Introduction

Beginning with a conceptual overview we have all of the Internet illustrated as "Information Space." Until recently most attention was paid to network clients and the client/server relationships. As a result we have many applications for browsing the internet. However, for the purpose of this presentation I would like to ask you all to consider these general challenges. Then we will explore each of the four elements indepently and finally bring them all together in a seemless environment.

The general challenges are these:

(1) We need to have simple means to electronically publish information from any possible source.

(2) We must be able to recall / retrieve that information with any means that we have available.

(3) We should be able to make use of the information with any network client or appliance that we have access to.

We must be able to use natural language or other facilities to submit a query to the collection of information with useful results.

Publishing

Trying to keep pace with advances in information technologies can be frustrating at best. We have seen how information providers have struggled to keep collections of data and information in formats that can be used in as many venues as possible. Since the early 1990's there have been a number of different file types that have been used for disseminating information over the network. These include postscript, gopher, ASCII text, compressed, MIME, PDF, and now the ubiquitous HTML. There are many utilities that convert from one file type to the next. Some of these permit batch jobs that will convert entire directories or systems of data. Many require manual handling.

As the Internet increases in popularity we are finding that many of the new users of the network have fewer techical skills than were traditionally associated with information technologies. The challenge of how to enable these persons to publish information is one that is being addressed by a project here in Colorado.

Imagine a scenario where clerical personnel are responsible for creating documents with a word processor. These documents, such as meeting agendas, are published on a regular basis to the local community world wide web pages. Each week a new agenda is published and the old agenda is moved to another location to be archived.

This Integrated System for Distributed Informatoin Services is based on an emerging standard known as the Distributed Information Processing Protocol (DIPP).

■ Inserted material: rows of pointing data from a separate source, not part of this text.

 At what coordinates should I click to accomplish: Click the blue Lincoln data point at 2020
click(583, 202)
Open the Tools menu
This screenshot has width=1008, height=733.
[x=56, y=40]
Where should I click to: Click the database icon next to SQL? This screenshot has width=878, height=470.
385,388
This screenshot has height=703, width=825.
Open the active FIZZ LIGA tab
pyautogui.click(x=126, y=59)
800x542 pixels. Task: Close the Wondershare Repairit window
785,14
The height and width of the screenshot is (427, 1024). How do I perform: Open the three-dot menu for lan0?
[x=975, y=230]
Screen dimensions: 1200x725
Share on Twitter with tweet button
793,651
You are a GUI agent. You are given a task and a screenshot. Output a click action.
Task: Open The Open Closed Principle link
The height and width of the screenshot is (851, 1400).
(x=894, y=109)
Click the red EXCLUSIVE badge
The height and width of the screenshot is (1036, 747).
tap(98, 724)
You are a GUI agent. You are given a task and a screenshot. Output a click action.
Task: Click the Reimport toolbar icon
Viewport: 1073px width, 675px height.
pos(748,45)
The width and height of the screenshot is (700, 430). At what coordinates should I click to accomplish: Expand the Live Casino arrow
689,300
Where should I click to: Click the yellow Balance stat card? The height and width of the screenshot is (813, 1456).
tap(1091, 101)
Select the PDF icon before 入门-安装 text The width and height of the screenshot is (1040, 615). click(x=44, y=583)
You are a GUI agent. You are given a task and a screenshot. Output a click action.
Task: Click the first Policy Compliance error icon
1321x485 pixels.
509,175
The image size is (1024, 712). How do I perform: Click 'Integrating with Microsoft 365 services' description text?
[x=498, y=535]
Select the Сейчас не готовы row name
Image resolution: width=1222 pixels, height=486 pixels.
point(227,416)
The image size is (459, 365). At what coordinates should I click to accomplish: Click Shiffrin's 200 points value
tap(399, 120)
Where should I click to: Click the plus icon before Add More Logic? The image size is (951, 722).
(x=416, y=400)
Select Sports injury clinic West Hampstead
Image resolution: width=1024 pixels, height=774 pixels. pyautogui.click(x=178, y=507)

In it's simplest form DIPP takes input in the form of files that have been submitted by email, ftp, or other transfer methods. Once the submitted file has been authenticated, agents then work to transform the information into a pre-determined output. Additional activity can be initiated to ensure that older files are archived or that proper file permissions have been set. Essentially, DIPP automates the necessary procedures to transform a word processing file into a set of web pages with links to related materials.

Although the current emphasis of DIPP is to publish HTML documents we are already beginnning to explore other uses of this system. Another possible use is to accept input in most any format that would then be stored in one particular format. When a query is submitted by a particular client, the DIPP engine then can transform the stored content into what ever specific form is required by the remote user.

You can find out more information about the Integrated System for Distributed Information Systems and the DIPP engine at: http://www.colorado.edu/DIPP.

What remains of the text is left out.